Charting: not as easy as pie
SEED magazine's recent rundown of the pluses and minuses of charting is well worth a read, especially if you haven't spent hours and hours considering which graphical formats are most effective and why. To wit:
"Getting Past the Pie Chart" -- SEED
Many psychoperceptual studies have explored the human mind’s aptitude for gleaning information from pictures. Unfortunately, the pie chart incorporates tasks that we humans systematically fail to perform accurately, all those exercises that come at the bottom of the hierarchy of perceptual tasks... So although we’re good at comparing linear distances along a scale — judging which of two lines is longer, a task used in bar graphs — and we’re even better at judging the position of points along a scale, pie charts don’t bring those skills to bear.
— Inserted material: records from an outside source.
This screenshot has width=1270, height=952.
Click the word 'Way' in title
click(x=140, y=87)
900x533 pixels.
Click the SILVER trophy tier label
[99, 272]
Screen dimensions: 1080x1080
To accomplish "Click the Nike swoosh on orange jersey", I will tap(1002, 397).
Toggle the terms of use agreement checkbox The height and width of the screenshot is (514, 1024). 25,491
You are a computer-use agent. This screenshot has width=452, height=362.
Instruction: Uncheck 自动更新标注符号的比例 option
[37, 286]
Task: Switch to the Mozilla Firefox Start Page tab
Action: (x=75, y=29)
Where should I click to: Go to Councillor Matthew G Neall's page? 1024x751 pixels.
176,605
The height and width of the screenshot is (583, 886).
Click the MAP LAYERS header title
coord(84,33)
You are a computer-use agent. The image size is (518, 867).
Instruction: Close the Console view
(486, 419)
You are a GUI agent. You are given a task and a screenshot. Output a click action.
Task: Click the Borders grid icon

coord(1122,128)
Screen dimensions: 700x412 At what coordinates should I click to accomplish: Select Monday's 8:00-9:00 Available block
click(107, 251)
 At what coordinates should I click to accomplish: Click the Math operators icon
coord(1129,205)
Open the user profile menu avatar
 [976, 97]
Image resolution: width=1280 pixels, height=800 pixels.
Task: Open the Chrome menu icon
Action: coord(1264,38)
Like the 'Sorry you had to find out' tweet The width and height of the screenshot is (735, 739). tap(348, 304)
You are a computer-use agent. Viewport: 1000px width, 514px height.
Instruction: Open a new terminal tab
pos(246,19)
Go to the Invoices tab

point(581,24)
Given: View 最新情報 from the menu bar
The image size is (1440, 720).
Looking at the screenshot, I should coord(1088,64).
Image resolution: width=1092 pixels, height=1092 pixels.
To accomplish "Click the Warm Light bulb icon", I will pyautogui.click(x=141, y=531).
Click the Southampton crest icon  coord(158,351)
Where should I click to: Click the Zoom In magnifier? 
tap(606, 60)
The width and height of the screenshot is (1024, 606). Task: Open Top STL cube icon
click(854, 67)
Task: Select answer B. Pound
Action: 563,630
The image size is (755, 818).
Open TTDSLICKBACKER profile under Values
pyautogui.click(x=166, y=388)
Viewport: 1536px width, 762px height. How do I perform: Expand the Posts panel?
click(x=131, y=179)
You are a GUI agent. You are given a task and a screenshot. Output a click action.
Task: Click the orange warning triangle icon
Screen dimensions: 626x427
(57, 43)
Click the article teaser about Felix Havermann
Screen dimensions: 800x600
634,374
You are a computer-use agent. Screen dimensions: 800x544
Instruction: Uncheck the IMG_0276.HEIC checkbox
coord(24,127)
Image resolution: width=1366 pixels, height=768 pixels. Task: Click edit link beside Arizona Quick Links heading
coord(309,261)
They do ask us compare angles, but we tend to underestimate acute angles, overestimate obtuse angles, and take horizontally bisected angles as much larger than their vertical counterparts. The problems worsen when we’re asked to judge area and volume: Regular as clockwork, we overestimate the size of smaller objects and underestimate the size of larger ones, to a much greater degree with volume than with area.Again, as with so many aspects of life (!), infoviz is at its heart not about making the hard info just look pretty — it's a means of communication, and if readers can't decipher something you've rendered, they are not receiving your message.